SÜPERLİG'DE FUTBOL KALİTESİNİ ARTTIRABİLMENİN ÖNKOŞULU
Varlığını korumak adına bu gidişe direnmesi gereken SüperLig'de ise durum pek iç açıcı değil. Bugün izleyicinin stadlardan çekildiği gerçeğine, tribünlere gelenlerin çoğunun yaşları ya da ekonomik koşulları nedeniyle kulüpler için gelir kaynağı olacak bir tüketici niteliği taşımadığı da eklenirse, yayıncı kuruluştan gelen finansal kaynak, kulüplerin en önemli ekonomik girdisi olarak öne çıkıyor.

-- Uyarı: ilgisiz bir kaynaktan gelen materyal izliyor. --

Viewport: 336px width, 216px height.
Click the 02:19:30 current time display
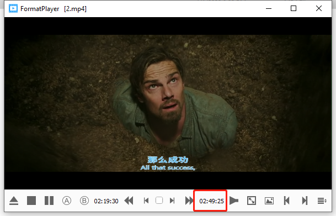point(106,201)
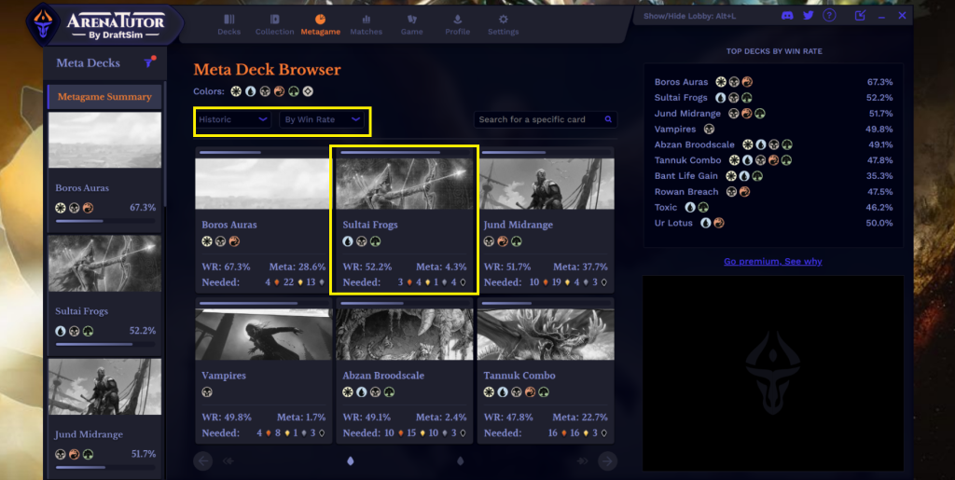Click the search for a specific card field

(x=538, y=119)
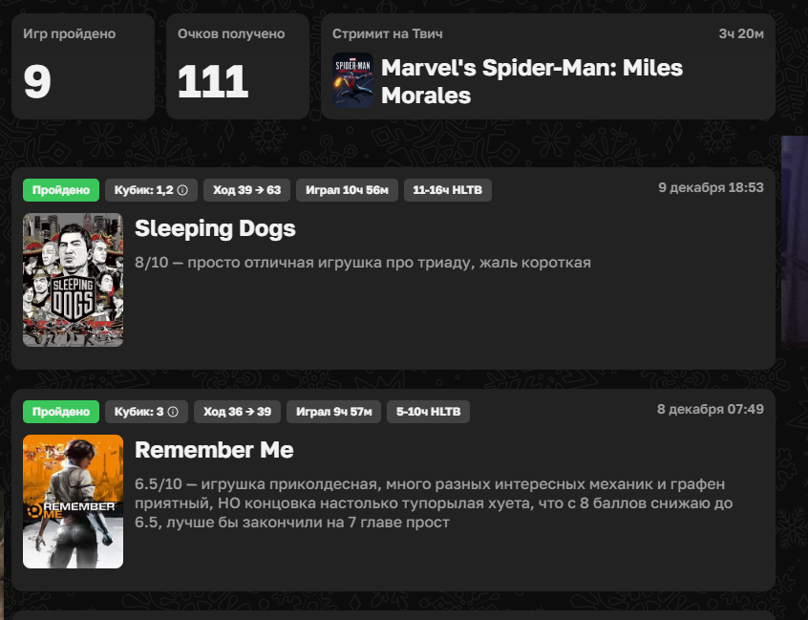Open Marvel's Spider-Man: Miles Morales stream title
This screenshot has width=808, height=620.
coord(532,81)
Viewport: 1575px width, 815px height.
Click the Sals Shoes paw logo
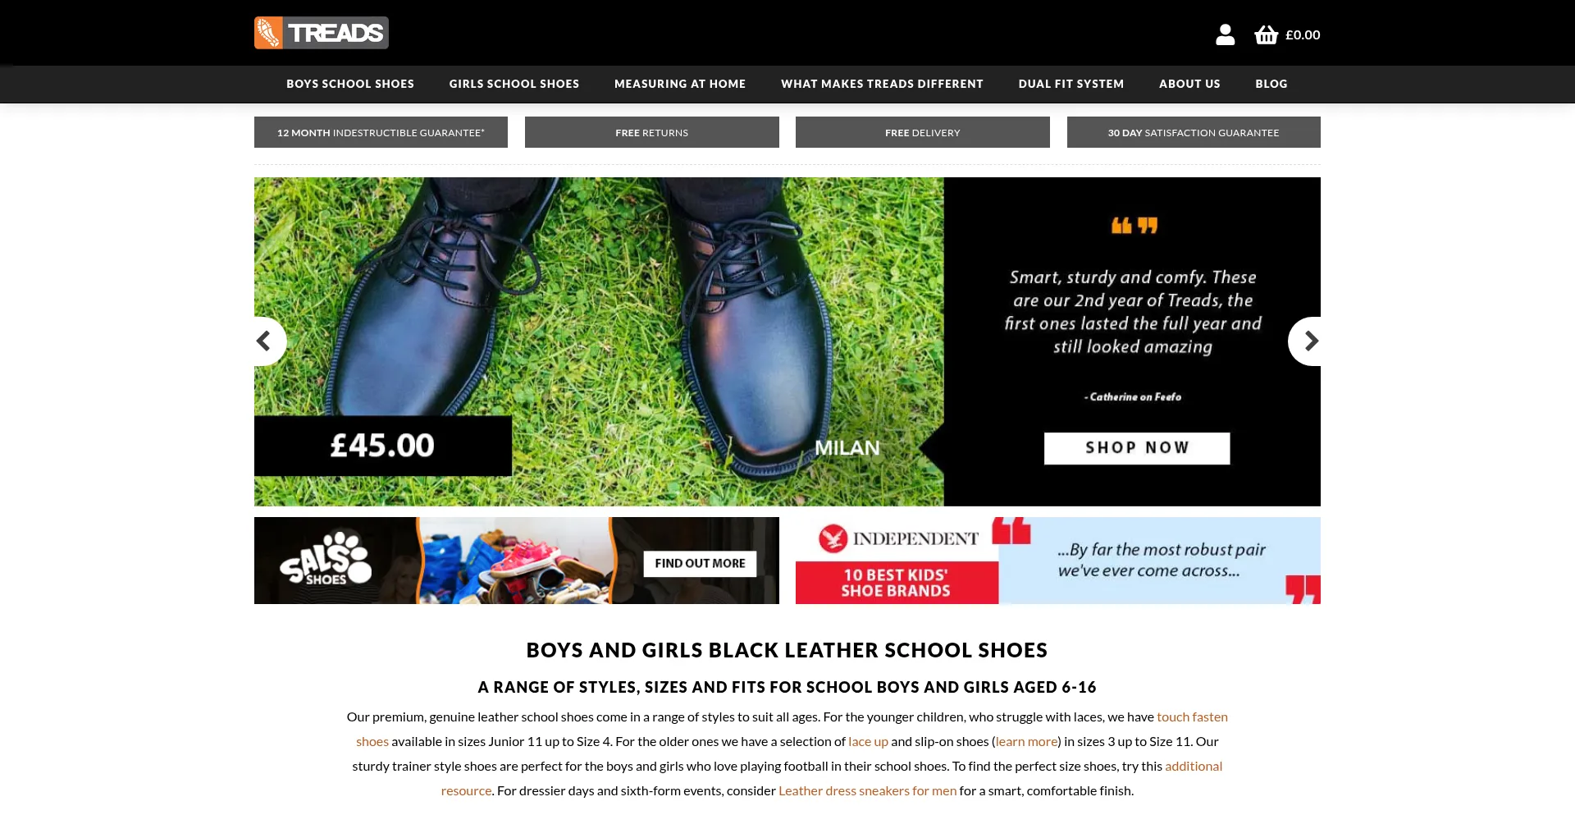point(326,559)
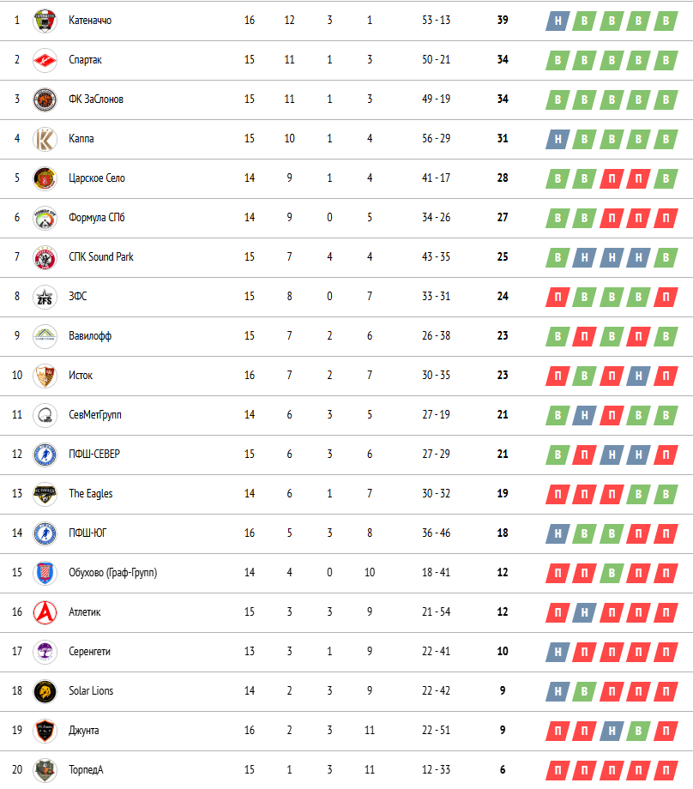This screenshot has height=789, width=693.
Task: Open the Атлетик red A logo
Action: pos(45,612)
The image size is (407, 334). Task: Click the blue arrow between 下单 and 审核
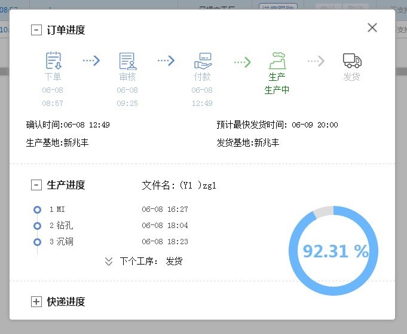(91, 60)
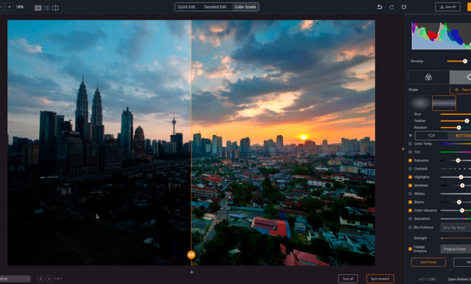Image resolution: width=471 pixels, height=284 pixels.
Task: Disable the Exposure checkbox
Action: (x=411, y=161)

Bu da, Türk futbol üreticileri için SüperLig'in ekranlardan pazarlanabilir kalitede olmasını yaşamsal bir hale getiriyor. Şurası açık ki, yeni ihale ile sözü alınan gelirlerin gerçekleşebilmesi için SüperLig'in bir marka olarak ortaya bir değer koyabilmesi, bunun için de öncelikle kendi izleyicisini tatmin edebilmesi zorunlu. Bu izleyici ilgisinin sağlanabilmesi de doğru ve güzel oyunun sahalarda daha çok sergilenmesine bağlı. Bu da ancak sahadaki futbolu yönetenlerin üzerindeki kısa dönemli skor baskısının hafifletilmesi gereğini öne çıkarıyor.
Kaliteli futbola olan gereksinim, saha içi tercihlerini, puan kazanmak için 'doğru oyun'u olduğu kadar, keyif alıp vermek için 'güzel oyun'u da geliştirmek adına kullanacak olan aktörler ile bu yöndeki uzun vadeli adımları destekleyecek bilinçteki bir kamuoyunun önemini arttırmakta. Bu ise teknik direktöründen futbolcusuna, hakeminden yorumcusuna kadar bütün unsurların oyunun değeri ile çekiciliğini korumasına özen göstermesini gerektiriyor. Dolayısıyla, kazanmak için futbol keyfini öldüren teknik direktör de, rakibi zayıflatmak için yıldız oyuncusuna tekme atan futbolcu da, kararlarını oyun dışı dengeleri gözeterek veren hakem de, oyuna değil skora bakarak kazanan takıma övgüler düzen yorumcu da, günü kurtarayım derken, herkesle birlikte bindiği teknenin tahtalarından birini söktüğünün de farkına varmalı. Yoksa, bir süre sonra insanlar, kimi zaman bir kördöğüşü haline sokulan SüperLig maçları yerine herhangi başka bir yabancı ligin maçını izlerken, sokaklarda derbi günleri Arsenal formalı gençleri daha çok görmeye başlayacağız. Onlar belki daha kaliteli bir yabancı ürünün izleyicisi, daha doğrusu 'tüketicisi' olacaklar, ama aralarından herhangi birinin buralarda futbolcu olup dolu tribünler ve kameralar sahaya çıkma şansı kalmayacak.
Son söz olarak; SüperLig'e, bütün olumsuz koşullara rağmen yapılan bu yüklü yatırımın değerini bilmek ve sağlanan kaynağı kalıcı bir kalite artışı yönünde kullanmak çok önemli. Yoksa, bilinen bir atasözünün de söylediği gibi, "gideceği limanı bilmeyen gemiye hiç bir rüzgar fayda etmiyor."